C’est un sujet d’abord méconnu mais aussi hors normes et une très bonne histoire. Pat Perna dont on connait les talents d’enquêteur, de journaliste confirmé et bien sûr de scénariste avec Darnand ou Kersten, s’est lancé sur les traces d’un jeune Suisse qui avait projeté de tuer Hitler, pas moins. Maurice Bavaud en 1938 fait une première tentative qui échoue mais cela ne l’arrêtera pas. Il finira dans les mains de la Gestapo et sera jugé en Allemagne, décapité. Curieusement la Suisse ne fera rien pour le sauver. Et ne le réhabilitera pas considérant que Hitler ou un autre, une tentative de meurtre en fait un coupable. En reprenant l’enquête, Pat Perna embarque ses lecteurs en Allemagne de l’Est au début des années 50, où on peut encore à Berlin passer d’une zone à l’autre. On suit les traces d’un héros ex-flic inspiré partiellement à Perna par un certain Philippe Kerr comme il le dit dans son interview que vient de publier Ligne Claire. Avec Perna, il y a au dessin Francisco Ruizge dont le coup de crayon apporte à cet incroyable récit pourtant vrai un relief saisissant. Sortie le 6 janvier avec un second titre de Perna, cette fois avec Bedouel, Valhalla Hôtel sur lequel nous reviendrons très vite.
9 novembre 1938 à Munich (qui sera aussi le jour de la terrible Nuit de Cristal antisémite), Maurice Bavaud pénètre dans l’enceinte où Hitler et les les membres du parti nazi viennent célébrer la commémoration du coup d’état manqué de 1923. Il est armé et va tirer sur Hitler mais la foule de sympathisants devant lui sur la tribune le gène. Il n’appuie pas sur la détente. En 1955 à Berlin Est, Guntram Muller, ex-flic de la Kripo (police criminelle allemande transformée en Sipo pendant la guerre sous autorité SS) devenu journaliste vient en aide à un jeune stagiaire, Wolf Fiala et le prend sous son aile. Il l’amène au tribunal où va être prononcé la sentence pour une éventuelle réhabilitation de Bavaud, décapité par les nazis. Échec, le tribunal considère que Hitler était un être humain digne d’une protection juridique. Bavaud était donc coupable de tentative de meurtre. Son père présent et son avocat se taisent devant Muller et Wolf. Muller avait pu à l’époque rencontrer Bavaud en prison et était chargé de l’enquête où de nouveaux éléments étaient apparus.

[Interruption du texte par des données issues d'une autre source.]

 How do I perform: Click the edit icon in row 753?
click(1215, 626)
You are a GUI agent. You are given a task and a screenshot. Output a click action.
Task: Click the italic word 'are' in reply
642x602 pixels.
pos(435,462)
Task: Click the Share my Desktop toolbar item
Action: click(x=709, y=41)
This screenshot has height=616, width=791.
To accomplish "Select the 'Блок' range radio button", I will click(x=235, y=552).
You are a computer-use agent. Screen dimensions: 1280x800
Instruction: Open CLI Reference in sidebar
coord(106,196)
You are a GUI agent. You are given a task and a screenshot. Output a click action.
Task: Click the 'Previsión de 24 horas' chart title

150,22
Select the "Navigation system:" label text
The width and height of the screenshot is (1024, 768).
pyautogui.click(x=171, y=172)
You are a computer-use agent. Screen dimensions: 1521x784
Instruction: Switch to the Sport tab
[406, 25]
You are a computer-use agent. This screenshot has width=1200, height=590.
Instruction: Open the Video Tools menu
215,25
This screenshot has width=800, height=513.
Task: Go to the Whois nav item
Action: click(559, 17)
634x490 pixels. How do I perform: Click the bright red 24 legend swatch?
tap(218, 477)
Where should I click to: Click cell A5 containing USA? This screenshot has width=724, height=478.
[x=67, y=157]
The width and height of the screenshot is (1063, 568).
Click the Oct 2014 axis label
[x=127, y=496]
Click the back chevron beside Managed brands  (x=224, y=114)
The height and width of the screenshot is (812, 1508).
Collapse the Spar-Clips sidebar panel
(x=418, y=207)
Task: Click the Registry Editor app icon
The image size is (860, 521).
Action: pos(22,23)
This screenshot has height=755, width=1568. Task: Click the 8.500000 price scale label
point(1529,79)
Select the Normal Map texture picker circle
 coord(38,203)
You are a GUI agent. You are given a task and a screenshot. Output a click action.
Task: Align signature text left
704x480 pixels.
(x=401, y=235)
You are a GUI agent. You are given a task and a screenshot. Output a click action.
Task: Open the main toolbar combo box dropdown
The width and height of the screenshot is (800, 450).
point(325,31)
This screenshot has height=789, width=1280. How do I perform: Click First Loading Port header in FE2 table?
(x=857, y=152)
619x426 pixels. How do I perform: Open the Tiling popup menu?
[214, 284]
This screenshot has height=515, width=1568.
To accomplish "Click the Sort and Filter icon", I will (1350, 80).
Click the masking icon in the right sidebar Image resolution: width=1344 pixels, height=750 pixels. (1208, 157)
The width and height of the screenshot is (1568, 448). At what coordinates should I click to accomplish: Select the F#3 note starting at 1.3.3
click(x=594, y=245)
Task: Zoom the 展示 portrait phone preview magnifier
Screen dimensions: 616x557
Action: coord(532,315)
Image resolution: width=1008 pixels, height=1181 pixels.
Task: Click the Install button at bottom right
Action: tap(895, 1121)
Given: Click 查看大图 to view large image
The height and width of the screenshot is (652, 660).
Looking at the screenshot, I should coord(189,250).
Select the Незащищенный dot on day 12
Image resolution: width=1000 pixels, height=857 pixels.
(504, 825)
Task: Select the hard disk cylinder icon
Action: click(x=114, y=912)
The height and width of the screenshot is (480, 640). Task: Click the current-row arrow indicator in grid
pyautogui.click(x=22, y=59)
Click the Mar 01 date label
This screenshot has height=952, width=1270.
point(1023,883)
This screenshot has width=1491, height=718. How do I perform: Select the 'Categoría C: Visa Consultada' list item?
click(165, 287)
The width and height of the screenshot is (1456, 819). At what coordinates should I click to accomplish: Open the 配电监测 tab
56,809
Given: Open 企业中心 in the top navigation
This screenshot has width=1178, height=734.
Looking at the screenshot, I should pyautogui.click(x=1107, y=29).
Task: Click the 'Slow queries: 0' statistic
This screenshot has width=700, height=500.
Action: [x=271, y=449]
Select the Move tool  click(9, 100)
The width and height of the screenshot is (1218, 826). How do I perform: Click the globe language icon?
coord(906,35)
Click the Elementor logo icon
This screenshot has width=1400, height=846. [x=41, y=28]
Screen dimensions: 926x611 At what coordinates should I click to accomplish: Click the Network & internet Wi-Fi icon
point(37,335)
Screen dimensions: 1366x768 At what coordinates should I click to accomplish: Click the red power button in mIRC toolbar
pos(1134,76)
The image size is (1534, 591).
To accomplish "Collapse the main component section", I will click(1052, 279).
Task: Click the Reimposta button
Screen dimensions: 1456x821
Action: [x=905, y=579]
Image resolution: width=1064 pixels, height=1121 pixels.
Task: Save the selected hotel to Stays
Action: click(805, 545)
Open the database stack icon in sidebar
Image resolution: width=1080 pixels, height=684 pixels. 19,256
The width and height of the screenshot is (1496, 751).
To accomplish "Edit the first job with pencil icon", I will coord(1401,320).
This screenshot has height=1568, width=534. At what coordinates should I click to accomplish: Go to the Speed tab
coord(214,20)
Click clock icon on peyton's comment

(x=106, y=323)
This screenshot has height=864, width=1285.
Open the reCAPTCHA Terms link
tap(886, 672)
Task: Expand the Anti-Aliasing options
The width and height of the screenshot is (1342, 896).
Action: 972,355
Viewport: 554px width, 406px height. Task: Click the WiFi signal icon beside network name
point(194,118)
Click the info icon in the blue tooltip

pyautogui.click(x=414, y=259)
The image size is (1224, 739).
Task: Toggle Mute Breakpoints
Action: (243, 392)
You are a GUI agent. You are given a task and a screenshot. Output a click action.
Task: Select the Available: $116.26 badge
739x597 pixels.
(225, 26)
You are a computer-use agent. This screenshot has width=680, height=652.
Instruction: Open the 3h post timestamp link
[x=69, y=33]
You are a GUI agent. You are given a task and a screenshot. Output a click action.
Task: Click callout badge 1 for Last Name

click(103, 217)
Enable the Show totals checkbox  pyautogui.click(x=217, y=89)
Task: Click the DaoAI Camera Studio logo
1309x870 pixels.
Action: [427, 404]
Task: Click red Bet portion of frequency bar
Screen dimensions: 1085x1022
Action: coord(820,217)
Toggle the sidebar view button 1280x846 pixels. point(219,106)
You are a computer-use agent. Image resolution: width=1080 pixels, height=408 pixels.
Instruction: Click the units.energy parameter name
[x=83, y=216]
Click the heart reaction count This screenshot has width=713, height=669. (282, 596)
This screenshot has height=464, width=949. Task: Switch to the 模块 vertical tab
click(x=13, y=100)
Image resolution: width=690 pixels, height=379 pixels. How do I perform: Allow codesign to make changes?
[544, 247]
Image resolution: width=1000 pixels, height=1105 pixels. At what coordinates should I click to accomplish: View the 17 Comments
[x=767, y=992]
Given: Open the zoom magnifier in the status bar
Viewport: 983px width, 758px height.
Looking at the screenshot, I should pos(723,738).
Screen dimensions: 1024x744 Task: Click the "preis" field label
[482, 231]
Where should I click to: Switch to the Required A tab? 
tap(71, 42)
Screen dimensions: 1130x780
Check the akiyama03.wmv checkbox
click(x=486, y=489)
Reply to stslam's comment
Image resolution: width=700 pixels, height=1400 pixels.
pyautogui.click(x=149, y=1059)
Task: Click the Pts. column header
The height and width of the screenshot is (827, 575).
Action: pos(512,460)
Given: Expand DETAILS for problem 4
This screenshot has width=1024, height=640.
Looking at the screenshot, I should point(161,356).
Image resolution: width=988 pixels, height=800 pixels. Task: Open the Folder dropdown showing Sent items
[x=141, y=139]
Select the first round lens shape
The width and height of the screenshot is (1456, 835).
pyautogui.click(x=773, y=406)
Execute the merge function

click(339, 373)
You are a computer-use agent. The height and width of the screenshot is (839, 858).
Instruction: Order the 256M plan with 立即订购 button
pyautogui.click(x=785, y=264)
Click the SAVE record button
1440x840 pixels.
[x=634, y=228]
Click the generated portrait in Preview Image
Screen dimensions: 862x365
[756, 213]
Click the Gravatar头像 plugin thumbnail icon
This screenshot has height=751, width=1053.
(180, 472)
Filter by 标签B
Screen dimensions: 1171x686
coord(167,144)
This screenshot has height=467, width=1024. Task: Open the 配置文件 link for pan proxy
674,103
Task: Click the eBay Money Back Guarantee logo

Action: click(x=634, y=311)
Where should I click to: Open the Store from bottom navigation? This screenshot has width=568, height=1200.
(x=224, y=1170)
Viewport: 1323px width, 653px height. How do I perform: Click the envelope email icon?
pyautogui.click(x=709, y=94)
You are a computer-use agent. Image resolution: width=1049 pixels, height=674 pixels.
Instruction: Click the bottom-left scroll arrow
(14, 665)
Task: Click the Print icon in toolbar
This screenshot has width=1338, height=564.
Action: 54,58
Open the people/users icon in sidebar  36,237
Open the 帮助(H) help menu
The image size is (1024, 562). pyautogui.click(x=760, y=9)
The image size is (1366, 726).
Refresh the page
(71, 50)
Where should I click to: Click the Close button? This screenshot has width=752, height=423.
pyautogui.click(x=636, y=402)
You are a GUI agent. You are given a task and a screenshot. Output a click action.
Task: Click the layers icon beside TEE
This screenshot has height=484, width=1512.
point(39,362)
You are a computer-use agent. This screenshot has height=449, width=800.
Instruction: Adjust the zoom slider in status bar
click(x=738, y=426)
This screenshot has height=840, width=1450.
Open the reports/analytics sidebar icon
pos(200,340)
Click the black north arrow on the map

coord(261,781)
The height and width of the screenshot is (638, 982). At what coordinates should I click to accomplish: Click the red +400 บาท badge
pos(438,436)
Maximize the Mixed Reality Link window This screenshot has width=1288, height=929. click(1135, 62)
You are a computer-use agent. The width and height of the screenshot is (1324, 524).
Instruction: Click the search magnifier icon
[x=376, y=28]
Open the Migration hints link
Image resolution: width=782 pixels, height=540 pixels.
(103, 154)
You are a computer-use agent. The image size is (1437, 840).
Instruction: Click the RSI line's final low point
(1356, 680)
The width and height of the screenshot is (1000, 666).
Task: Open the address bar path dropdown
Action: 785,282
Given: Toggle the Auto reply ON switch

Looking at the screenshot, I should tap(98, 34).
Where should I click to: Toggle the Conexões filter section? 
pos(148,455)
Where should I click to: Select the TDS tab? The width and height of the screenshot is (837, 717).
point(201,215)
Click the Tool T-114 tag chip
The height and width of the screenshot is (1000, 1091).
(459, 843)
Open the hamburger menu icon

On est à la fois dans un thriller, un polar, un drame humain très marqué politiquement et historiquement si ce n’est que par le jeu ambigu de la Suisse face aux nazis. Pourquoi cette volonté tenace de Bavaud de tuer Hitler ? Commandité, manipulé, ou simple loup solitaire d’autant plus dangereux qu’intraçable ? Perna, par Muller et Wolf, remonte la piste dans ce diptyque très bien cadré et passionnant. Une sort de jeu de chat et de la souris au début aussi de la déstalinisation sous l’œil d’une CIA bornée et d’une Stasi redoutable. Perna distribue les cartes et on va bien voir qui tire les As. Des ambiances parfaitement dans le ton grâce à Ruizge.